As use of AI in pharmaceutical development processes and diagnostic medicine increases, the rapidly growing technology still has substantial barriers to overcome. The combination of AI with other novel technologies (e.g., nanotechnology) is anticipated to provide solutions to problems in drug development, model selection, drug screening, and even in clinical trials. Advancements in AI-enabled imaging analysis will be increasingly used in the fields of radiology and pathology, bringing with it increased efficiency as compared to traditional patient-care techniques. Challenges in data representation, data labeling, small sample sizes, data privacy, ethical concerns, and interpretation of models present barriers for AI developers and interested clinicians to overcome when further developing AI technology in the pharmaceutical and medical diagnostics industries.

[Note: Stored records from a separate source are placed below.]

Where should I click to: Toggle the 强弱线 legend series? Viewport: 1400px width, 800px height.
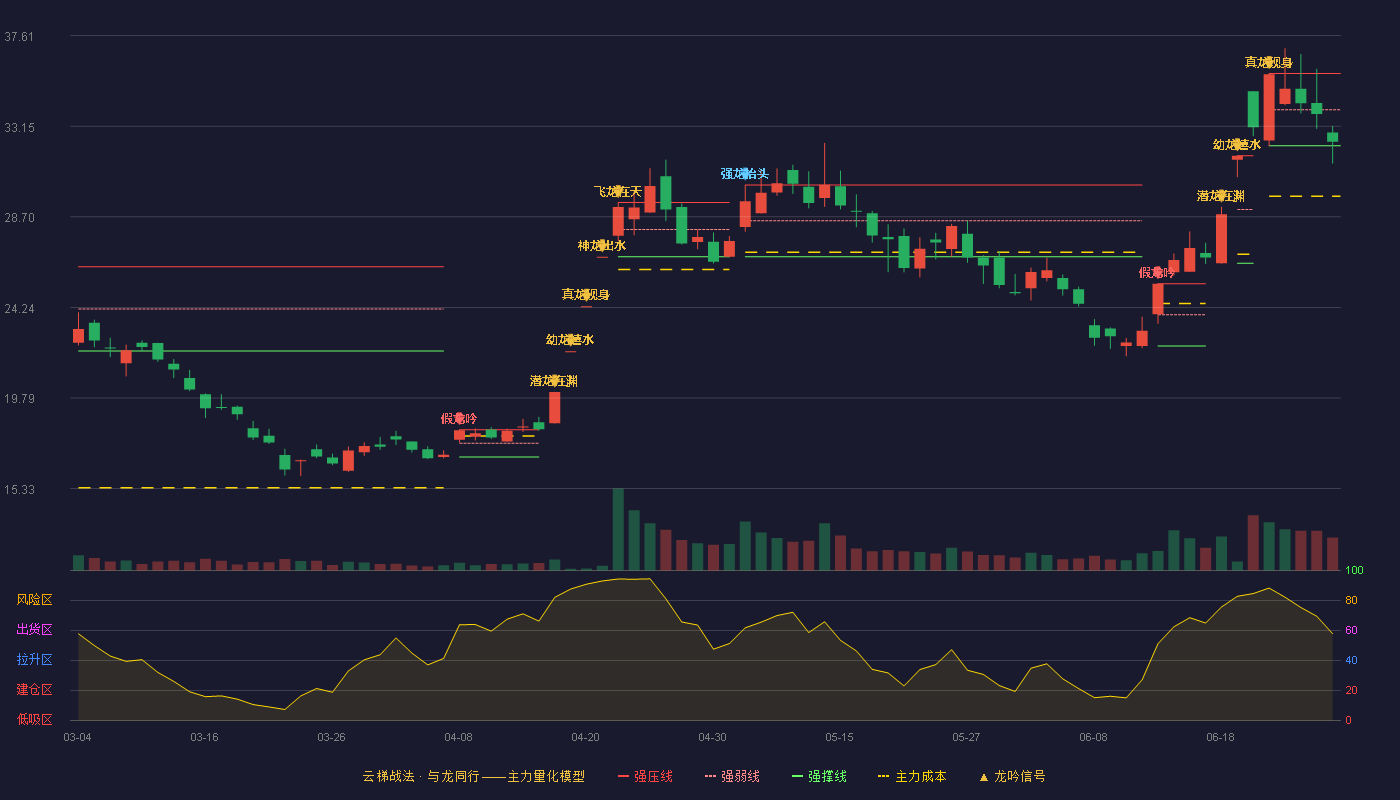coord(740,776)
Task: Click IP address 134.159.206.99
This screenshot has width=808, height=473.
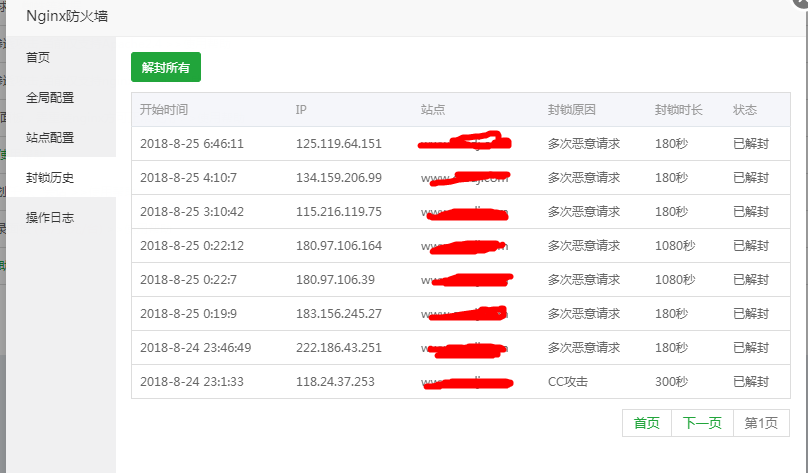Action: pos(339,177)
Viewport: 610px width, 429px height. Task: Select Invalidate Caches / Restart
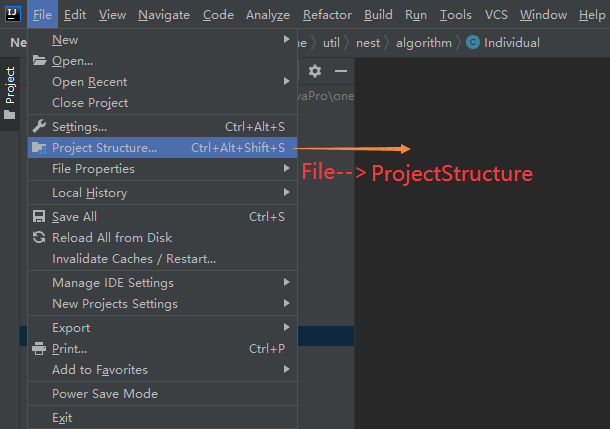click(x=134, y=259)
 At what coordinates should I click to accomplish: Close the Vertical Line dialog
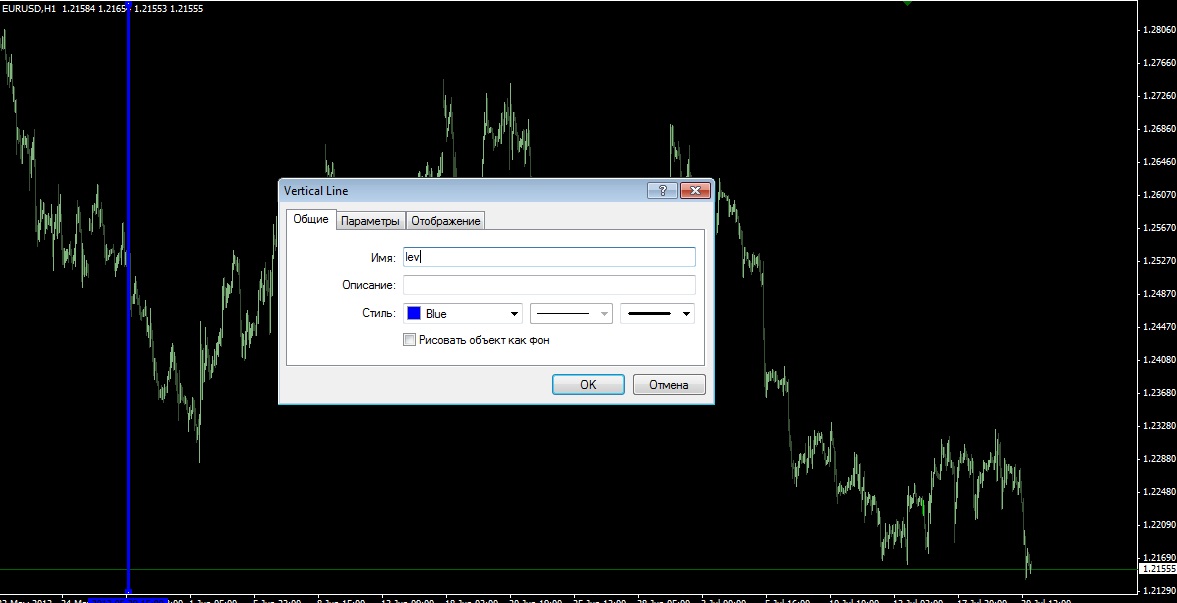(694, 191)

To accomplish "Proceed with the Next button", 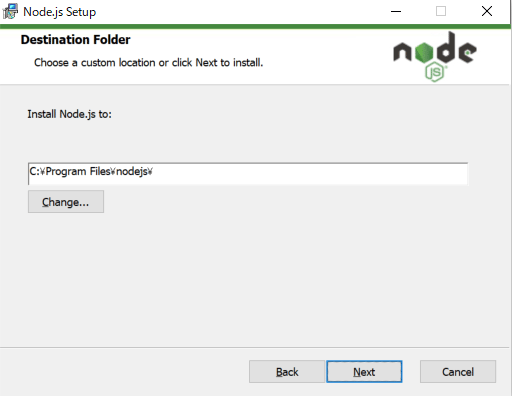I will tap(364, 372).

As governments consider the implications of an AI-enabled world, it will be crucial for the United States government to develop comprehensive legislation and regulations for the increasingly widespread technology. As concern from American citizens, corporate leaders, and government officials became palpable, President Joseph R. Biden’s Executive Order on the Safe, Secure, and Trustworthy Development and Use of Artificial Intelligence stands out as a substantial starting point for anticipated legislation. Debate as to how AI should be regulated points to a logical conclusion: Congress must create a new entity within the federal government with the sole purpose of regulating AI technology, developers, and sellers. This newly created entity must consider appropriate regulatory schemes, the need for interaction between all interested agencies and industries, and proper enforcement techniques such as licensure, monitoring, and legal penalties.